Thoughts have been most prevalent for me as of late. I don't know if it's a hormonal thing, or what exactly, but I seem to be concerned with things that haven't yet happened, and with no resolute conclusion.
At least I'm aware of it.
And, I realize, that I've wasted so much energy trying to figure things out, or thinking about how I could've/would've/should've done things differently. I'm not, I admit, very patient with myself on this.
Last night, I was reading The Places that Scare You, by Pema Chodron, and something clicked for me.
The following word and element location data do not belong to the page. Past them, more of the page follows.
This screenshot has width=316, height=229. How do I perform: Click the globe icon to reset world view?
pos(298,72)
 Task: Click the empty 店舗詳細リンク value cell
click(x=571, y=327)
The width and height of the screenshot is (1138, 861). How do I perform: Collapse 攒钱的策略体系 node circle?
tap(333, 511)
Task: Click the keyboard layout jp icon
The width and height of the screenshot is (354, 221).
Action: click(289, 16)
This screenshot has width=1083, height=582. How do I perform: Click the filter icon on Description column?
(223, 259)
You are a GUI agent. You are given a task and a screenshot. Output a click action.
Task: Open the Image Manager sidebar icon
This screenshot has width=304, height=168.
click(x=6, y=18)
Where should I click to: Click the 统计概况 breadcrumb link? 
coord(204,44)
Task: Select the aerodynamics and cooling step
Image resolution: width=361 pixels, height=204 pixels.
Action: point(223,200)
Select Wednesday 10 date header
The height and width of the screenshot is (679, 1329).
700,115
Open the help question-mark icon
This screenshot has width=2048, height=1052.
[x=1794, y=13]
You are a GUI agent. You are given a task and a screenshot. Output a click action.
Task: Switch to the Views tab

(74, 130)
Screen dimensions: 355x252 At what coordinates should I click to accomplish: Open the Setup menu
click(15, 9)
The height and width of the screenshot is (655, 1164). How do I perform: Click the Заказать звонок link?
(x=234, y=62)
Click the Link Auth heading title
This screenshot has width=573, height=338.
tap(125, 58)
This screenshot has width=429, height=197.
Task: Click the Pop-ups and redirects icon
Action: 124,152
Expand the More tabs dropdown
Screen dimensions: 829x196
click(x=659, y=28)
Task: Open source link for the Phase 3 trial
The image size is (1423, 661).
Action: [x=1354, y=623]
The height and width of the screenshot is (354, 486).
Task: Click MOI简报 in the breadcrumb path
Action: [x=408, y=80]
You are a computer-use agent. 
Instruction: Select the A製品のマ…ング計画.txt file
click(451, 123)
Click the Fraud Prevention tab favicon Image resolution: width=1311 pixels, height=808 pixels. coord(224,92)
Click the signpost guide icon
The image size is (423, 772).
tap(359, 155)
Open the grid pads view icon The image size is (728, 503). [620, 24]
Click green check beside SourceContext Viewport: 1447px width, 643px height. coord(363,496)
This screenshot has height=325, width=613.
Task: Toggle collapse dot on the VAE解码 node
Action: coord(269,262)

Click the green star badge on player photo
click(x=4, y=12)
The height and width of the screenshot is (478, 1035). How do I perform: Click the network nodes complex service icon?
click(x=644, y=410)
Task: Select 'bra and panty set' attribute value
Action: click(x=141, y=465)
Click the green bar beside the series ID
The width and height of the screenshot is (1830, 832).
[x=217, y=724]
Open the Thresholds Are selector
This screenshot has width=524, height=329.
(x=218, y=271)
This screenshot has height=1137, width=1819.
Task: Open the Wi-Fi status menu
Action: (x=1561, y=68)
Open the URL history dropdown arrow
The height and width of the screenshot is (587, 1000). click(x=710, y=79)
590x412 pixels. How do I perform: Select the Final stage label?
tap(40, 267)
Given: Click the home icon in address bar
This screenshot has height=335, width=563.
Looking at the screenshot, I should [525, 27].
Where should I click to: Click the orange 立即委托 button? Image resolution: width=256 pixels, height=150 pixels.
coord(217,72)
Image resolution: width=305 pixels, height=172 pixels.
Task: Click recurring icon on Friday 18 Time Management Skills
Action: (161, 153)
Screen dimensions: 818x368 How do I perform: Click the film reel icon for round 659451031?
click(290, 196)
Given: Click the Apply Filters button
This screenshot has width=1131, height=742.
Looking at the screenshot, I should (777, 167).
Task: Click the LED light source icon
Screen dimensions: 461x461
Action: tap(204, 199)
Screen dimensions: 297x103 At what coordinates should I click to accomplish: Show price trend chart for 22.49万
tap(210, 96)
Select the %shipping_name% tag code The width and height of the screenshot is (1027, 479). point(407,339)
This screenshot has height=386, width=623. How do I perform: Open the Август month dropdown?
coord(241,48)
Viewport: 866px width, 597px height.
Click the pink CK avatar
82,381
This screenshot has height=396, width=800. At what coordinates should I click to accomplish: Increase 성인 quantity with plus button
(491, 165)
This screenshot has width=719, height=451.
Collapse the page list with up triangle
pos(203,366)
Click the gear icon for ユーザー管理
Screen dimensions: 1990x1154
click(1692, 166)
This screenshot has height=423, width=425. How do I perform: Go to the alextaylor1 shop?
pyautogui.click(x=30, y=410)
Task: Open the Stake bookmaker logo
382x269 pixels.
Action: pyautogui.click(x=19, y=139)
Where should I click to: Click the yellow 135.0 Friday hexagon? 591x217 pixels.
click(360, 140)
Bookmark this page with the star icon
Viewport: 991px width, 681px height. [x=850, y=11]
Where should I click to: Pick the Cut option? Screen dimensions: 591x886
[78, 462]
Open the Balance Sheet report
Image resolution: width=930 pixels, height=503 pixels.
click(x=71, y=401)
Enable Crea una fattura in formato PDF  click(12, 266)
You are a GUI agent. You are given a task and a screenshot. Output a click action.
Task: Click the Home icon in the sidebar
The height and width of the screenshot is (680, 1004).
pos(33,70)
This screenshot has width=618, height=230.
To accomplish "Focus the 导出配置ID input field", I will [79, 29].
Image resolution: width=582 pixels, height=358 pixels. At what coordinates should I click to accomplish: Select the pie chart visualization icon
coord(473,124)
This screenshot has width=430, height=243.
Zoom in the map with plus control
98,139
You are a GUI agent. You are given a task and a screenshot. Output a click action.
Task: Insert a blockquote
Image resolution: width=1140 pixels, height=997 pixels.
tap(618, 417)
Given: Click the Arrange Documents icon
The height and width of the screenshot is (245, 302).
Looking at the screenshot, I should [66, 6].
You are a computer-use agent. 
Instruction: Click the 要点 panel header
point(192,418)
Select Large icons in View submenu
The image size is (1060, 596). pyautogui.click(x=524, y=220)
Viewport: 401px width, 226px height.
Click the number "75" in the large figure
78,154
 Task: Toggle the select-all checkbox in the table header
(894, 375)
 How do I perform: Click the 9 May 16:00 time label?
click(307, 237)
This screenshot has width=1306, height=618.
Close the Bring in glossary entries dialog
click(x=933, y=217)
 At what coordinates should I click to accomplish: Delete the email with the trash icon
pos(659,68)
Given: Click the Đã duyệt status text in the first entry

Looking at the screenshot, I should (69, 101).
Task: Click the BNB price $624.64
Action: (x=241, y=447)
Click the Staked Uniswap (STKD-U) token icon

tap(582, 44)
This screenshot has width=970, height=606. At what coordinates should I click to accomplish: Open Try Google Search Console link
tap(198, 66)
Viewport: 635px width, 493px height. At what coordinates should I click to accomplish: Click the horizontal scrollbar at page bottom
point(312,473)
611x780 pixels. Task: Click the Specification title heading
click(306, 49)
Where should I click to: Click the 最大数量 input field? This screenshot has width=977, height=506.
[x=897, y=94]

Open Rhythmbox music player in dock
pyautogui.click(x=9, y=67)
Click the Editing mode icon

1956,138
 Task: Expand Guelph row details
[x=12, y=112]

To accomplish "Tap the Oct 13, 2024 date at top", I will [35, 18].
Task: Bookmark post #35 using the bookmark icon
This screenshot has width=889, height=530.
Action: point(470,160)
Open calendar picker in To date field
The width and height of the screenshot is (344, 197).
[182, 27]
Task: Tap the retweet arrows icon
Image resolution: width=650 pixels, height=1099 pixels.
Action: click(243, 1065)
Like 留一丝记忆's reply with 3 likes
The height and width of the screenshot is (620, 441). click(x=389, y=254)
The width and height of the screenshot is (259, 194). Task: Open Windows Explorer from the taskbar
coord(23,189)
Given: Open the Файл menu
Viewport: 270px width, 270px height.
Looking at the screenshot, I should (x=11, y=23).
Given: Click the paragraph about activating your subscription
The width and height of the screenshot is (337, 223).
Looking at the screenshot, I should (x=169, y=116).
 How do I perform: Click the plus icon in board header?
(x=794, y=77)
Actually, things have been clicking since I picked up the book a few weeks ago. (And, uh, yes, I'm one of those people that have book marks in 3-5 books around the house at all times to pick up and peruse when I get a moment.)
Pema covers the basic philosophies of Buddhism from her sect (I say this, as after going to Taiwan, I've since learned that not all Buddhism is the same. :) ) But what really stuck with me, was her comment about how even though we know things are impermanent, we still seek that security and resolution of permanence.
This lead me to wondering why it's so hard for us to accept that things change, and to be okay with not being secure? Perhaps we long for security of some sort, because it's easier than accepting otherwise? Hmmm...
Acceptance has been such a big thing for me lately. And it really gets hard when it comes to Pook, who's been dealing with digestive issues for quite a while, and to whom I need to take back to the doctor again. With me, it's easier, but with children - I don't like seeing her hurt, and I know that I've no control over it, which is frustrating for me.